A computer in the control circuit 8 calculates D IGN (the angle measured from the reference angle (INTL)). The ignition is performed at an angular position rotated by D IGN from INTL. This ignition timing, or an advance angle, relative to TDC is expressed as ADV.
The point where the current starts to flow into the primary coil of the ignition coil is the angular position rotated by D OFF from the previous ignition timing. Accordingly, current flow in the primary coil continues during D ON. The method of employing the previous ignition timing as a reference in setting the current flow starting point in the primary coil makes the D ON angle larger than that employing INTL or TDC as a reference. Accordingly, when the former method is employed, a sufficient energy charging time is ensured to allow a sufficient amount of current to be fed to the primary coil. In particular, once the positions of TDC and INTL have been established, they are always fixed with respect to the rotation of the engine crankshaft. Accordingly, when the ignition time ADV is large at a high engine speed, the interval between the ignition timing and TDC or INTL is small, so that D ON is insufficient. Particularly at a high engine speed, the ratio of D ON to the fixed time is large, so that the magnitude of D ON require to keep current flowing in the primary coil is large. To solve this problem, the fixed reference point for determining the current flow starting point of the primary coil is inferior to a floating reference which changes with the advance angle. In this respect, the method using the previous ignition timing as the reference is very advantageous.

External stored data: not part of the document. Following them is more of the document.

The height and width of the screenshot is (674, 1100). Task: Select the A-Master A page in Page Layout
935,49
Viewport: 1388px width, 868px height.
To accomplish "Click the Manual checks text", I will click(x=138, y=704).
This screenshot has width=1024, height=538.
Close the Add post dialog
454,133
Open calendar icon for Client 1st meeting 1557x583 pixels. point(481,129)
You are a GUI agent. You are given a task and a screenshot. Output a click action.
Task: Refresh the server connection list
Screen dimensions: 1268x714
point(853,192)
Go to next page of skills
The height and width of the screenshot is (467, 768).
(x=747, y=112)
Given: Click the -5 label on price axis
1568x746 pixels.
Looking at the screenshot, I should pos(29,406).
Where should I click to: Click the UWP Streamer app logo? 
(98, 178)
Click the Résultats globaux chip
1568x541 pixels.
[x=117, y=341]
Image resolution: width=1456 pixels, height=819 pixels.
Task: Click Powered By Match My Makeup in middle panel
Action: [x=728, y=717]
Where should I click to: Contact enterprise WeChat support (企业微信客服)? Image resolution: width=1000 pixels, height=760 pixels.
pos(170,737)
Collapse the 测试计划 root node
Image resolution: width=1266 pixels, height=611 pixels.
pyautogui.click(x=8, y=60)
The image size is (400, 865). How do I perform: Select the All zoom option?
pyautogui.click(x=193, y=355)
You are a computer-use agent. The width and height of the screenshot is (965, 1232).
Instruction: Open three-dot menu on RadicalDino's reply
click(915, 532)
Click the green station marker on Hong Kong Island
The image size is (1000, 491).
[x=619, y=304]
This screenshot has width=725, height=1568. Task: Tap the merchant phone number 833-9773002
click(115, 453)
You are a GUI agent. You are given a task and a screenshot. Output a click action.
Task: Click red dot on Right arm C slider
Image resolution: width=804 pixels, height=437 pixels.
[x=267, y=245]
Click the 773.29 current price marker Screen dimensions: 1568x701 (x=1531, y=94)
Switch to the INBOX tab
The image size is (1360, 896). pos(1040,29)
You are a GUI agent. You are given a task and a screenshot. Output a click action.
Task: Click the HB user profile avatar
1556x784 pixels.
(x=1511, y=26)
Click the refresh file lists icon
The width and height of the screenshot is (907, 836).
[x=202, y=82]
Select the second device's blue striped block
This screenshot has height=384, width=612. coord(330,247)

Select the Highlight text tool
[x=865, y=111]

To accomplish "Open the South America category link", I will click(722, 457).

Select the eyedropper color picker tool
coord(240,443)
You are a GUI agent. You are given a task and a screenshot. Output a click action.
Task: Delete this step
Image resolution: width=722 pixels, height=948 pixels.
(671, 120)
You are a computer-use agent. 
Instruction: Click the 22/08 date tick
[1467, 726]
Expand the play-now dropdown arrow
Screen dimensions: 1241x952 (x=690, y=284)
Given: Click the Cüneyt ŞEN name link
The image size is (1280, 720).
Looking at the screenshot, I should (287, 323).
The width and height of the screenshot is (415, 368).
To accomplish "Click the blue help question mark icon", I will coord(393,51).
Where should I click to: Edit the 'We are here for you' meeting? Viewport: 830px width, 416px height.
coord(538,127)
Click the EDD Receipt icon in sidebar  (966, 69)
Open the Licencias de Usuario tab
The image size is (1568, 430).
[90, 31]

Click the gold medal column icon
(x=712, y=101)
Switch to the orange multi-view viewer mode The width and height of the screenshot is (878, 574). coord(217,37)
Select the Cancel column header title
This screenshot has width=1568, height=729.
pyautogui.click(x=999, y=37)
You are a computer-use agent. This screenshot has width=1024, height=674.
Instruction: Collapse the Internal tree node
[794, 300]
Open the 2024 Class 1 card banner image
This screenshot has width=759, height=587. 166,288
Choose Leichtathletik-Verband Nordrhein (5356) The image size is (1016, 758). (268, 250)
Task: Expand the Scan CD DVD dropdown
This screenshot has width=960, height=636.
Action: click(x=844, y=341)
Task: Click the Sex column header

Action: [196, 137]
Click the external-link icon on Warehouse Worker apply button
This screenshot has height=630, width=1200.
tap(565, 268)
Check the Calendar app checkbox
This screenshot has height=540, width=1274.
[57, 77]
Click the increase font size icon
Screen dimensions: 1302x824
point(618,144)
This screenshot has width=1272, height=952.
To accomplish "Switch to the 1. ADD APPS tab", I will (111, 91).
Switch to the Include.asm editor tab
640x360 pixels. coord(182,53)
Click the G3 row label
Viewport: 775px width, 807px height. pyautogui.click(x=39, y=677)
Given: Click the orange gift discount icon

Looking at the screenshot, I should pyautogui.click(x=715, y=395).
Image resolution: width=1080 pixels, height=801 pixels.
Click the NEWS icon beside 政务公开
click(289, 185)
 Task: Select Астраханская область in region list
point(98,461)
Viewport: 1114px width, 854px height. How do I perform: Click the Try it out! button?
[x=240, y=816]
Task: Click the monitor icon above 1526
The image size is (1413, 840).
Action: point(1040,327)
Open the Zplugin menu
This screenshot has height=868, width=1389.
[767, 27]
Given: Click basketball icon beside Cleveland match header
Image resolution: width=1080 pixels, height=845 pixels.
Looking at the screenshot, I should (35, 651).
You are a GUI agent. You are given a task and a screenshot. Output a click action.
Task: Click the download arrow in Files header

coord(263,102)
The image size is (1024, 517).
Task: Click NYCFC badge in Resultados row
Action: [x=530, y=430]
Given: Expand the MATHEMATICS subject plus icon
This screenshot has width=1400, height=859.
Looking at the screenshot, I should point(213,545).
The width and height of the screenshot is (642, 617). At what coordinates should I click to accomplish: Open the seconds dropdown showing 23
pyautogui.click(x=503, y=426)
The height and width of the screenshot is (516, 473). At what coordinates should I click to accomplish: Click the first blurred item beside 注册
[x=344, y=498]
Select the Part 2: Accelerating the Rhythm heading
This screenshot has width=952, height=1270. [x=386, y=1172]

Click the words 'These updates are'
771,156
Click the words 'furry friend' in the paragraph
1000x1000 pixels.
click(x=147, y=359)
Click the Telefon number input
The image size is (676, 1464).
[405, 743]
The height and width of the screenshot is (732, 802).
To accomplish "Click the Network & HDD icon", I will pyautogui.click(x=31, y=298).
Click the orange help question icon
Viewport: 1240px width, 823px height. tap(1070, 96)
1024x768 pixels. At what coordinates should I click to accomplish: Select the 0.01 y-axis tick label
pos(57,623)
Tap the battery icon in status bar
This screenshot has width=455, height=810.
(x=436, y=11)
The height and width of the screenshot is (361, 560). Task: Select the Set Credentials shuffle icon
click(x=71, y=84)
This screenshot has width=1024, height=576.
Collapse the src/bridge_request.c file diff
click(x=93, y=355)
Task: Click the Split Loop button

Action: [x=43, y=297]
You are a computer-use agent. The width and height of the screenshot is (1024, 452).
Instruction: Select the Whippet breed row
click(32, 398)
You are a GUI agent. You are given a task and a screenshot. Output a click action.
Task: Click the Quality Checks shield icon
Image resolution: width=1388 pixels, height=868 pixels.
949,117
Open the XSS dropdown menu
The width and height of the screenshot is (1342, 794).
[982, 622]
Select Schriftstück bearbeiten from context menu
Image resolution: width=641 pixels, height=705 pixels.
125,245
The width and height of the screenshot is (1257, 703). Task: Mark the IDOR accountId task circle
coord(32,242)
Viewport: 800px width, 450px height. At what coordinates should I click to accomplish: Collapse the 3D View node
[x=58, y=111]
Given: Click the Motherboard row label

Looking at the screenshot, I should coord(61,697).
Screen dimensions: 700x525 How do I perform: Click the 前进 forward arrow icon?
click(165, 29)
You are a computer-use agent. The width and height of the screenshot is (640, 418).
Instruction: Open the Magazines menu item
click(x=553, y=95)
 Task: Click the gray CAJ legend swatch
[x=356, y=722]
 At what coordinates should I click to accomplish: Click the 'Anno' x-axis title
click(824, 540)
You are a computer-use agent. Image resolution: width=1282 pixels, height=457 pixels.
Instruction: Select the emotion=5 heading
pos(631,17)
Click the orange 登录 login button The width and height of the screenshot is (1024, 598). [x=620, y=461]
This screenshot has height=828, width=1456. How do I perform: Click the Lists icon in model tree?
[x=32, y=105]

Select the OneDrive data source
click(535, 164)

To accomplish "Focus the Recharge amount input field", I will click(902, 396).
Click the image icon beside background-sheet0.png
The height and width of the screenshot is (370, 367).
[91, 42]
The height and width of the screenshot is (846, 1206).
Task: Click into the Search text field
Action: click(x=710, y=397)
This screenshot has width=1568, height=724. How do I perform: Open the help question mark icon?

Reference is made to FIG. 4 illustrating details of the control circuit 8 shown in FIG. 1. A central processing unit (CPU), a read only memory (ROM) and a random access memory (RAM) are connected to one another by a control bus 38, an address bus 40 and a data bus 42. In an analog to digital converting system, a multiplexer (MPX) 44, an analog to digital converter (ADC) 46, and a digital value holding register (ADREG) 48 are coupled with the CPU 32, the control bus 38, the address bus 40 and the data bus 42. On the basis of the data from the CPU 32, the MPX 44 selects the negative pressure signal VC or the water temperature signal TW and applies the selected one to the ADC 46. In response to a start signal from the CPU 32, the ADC 46 converts an analog signal from the MPX 44 into a corresponding digital signal and sets the digital signal in the ADREG 48. In response to a read signal delivered through the control bus 38 and upon the designation of the ADREG by the address bus, the digital value loaded into the CPU 32 by way of the data bus 42 and is used therein for various computations.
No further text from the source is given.